--- What the task asks ---
Pull every line of text from the listing below and reproduce it unchanged, omitting the pictures.

--- Entries shown ---
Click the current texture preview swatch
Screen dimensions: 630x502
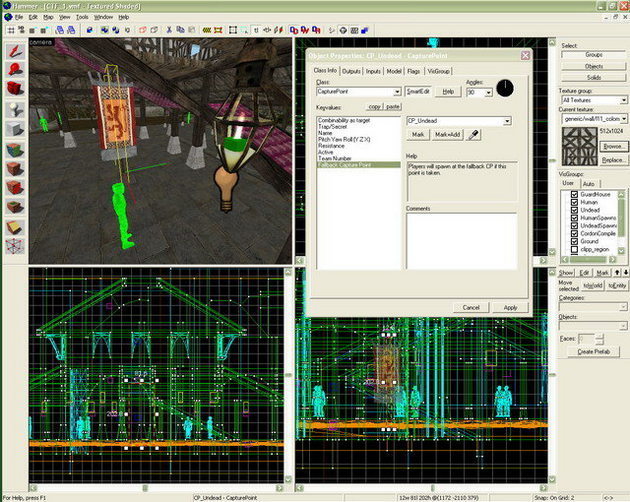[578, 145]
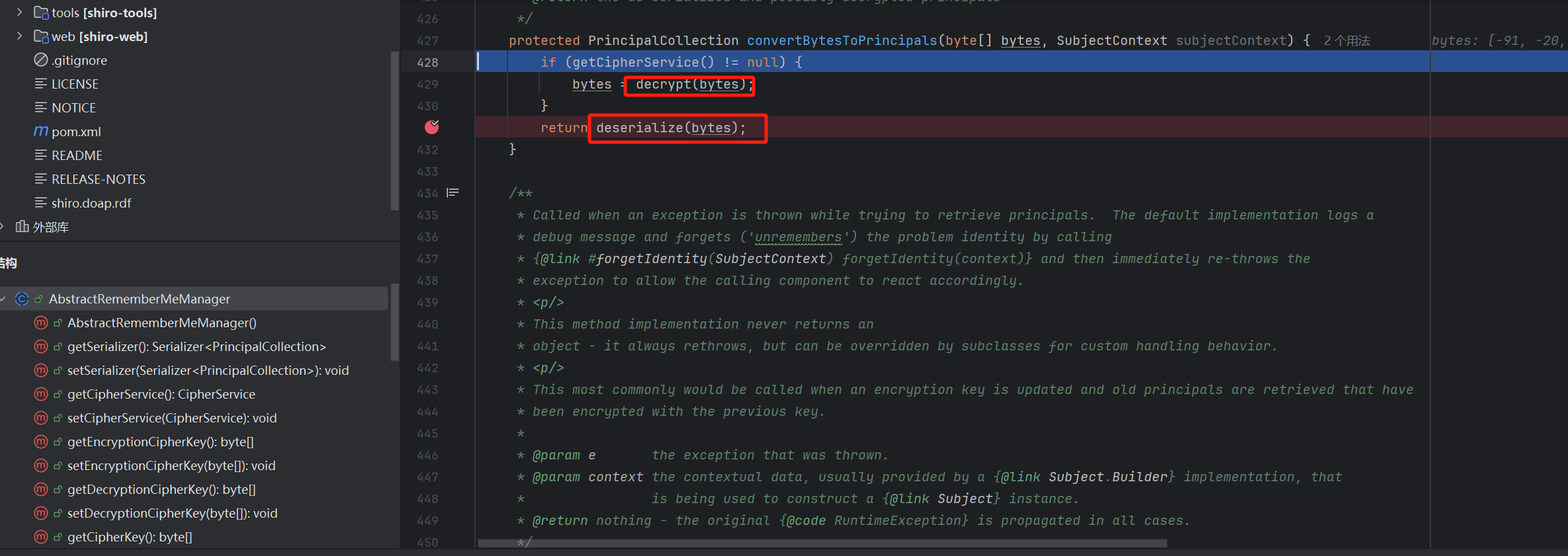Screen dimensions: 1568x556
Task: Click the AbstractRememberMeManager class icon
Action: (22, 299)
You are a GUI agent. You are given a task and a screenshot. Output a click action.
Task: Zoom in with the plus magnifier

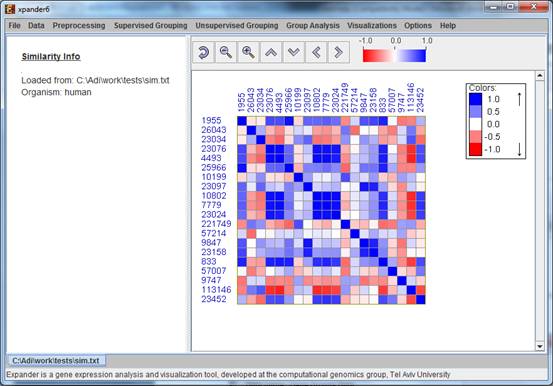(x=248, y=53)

--- Answer to this problem ---
Click the current texture preview swatch
Screen dimensions: 630x502
[578, 145]
Screen dimensions: 1568x556
Task: Click the AbstractRememberMeManager class icon
Action: (22, 299)
You are a GUI agent. You are given a task and a screenshot. Output a click action.
Task: Zoom in with the plus magnifier

(x=248, y=53)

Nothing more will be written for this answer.